Information Systems, Context Dictionaries, Hartmann von Aue
and Those Little Glass Beads
This tractate was written by Prof. Roy A. Boggs to honor Prof. Kurt Gärtner upon his retirement. A more complete version appeared in: Magister et amicus. Festschrift für Kurt Gärtner, ed. by Frank Shaw and Václav Bok, Wien: Edition Praesens - Verlag für Literatur- und Sprachwissenschaft, 2003, pp. 265 - 268.
In the beginning it was the beads. When accurately arranged, they provided man with a tool for managing numbers and for calculating totals. The time was perhaps somewhere around 2000 BC and the tool was the abacus. Ever since this time beads have played a role in the history of the world.
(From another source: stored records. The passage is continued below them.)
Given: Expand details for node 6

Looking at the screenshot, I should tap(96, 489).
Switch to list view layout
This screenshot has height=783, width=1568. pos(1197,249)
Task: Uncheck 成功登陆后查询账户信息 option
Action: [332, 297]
In western literature their use reached a figurative zenith in Herman Hesse's Glass Bead Game when Master Ludi raised his game to a final, exquisite level. His was a somewhat abstract and isolated world, but his game was in itself a marvel. Yet, for all his success with his beads, Master Ludi was confronted with a world moving forward outside the game, a world with in which he was less comfortable. He would have to come to terms with it.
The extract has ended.